Nothing should be omitted: restate the full listing word for word.

# # # # # # #

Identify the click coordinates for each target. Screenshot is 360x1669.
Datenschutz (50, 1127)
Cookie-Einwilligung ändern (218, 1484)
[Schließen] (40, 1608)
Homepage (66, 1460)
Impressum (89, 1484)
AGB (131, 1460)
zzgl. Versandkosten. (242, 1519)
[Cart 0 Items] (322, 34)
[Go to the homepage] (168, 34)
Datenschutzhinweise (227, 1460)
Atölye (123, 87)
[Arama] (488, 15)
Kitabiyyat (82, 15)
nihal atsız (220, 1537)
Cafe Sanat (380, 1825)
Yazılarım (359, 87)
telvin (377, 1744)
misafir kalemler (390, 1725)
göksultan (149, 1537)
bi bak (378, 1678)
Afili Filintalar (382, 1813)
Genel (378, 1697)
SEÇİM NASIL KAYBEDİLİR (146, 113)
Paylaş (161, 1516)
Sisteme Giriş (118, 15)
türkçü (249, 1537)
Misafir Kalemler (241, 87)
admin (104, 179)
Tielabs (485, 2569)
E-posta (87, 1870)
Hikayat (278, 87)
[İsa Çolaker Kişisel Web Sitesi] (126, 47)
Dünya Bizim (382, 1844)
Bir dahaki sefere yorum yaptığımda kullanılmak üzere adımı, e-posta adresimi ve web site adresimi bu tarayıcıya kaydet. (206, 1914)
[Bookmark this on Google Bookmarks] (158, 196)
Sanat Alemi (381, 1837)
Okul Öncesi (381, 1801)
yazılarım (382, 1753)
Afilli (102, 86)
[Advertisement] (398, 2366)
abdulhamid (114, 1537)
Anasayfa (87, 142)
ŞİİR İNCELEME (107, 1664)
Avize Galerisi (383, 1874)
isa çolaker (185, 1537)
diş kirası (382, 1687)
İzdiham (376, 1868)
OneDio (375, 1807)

# # # # # # #

• RESPONSE
Identify the click coordinates for each target. Screenshot is 360x1669.
Datenschutz (50, 1127)
Cookie-Einwilligung ändern (218, 1484)
[Schließen] (40, 1608)
Homepage (66, 1460)
Impressum (89, 1484)
AGB (131, 1460)
zzgl. Versandkosten. (242, 1519)
[Cart 0 Items] (322, 34)
[Go to the homepage] (168, 34)
Datenschutzhinweise (227, 1460)
Atölye (123, 87)
[Arama] (488, 15)
Kitabiyyat (82, 15)
nihal atsız (220, 1537)
Cafe Sanat (380, 1825)
Yazılarım (359, 87)
telvin (377, 1744)
misafir kalemler (390, 1725)
göksultan (149, 1537)
bi bak (378, 1678)
Afili Filintalar (382, 1813)
Genel (378, 1697)
SEÇİM NASIL KAYBEDİLİR (146, 113)
Paylaş (161, 1516)
Sisteme Giriş (118, 15)
türkçü (249, 1537)
Misafir Kalemler (241, 87)
admin (104, 179)
Tielabs (485, 2569)
E-posta (87, 1870)
Hikayat (278, 87)
[İsa Çolaker Kişisel Web Sitesi] (126, 47)
Dünya Bizim (382, 1844)
Bir dahaki sefere yorum yaptığımda kullanılmak üzere adımı, e-posta adresimi ve web site adresimi bu tarayıcıya kaydet. (206, 1914)
[Bookmark this on Google Bookmarks] (158, 196)
Sanat Alemi (381, 1837)
Okul Öncesi (381, 1801)
yazılarım (382, 1753)
Afilli (102, 86)
[Advertisement] (398, 2366)
abdulhamid (114, 1537)
Anasayfa (87, 142)
ŞİİR İNCELEME (107, 1664)
Avize Galerisi (383, 1874)
isa çolaker (185, 1537)
diş kirası (382, 1687)
İzdiham (376, 1868)
OneDio (375, 1807)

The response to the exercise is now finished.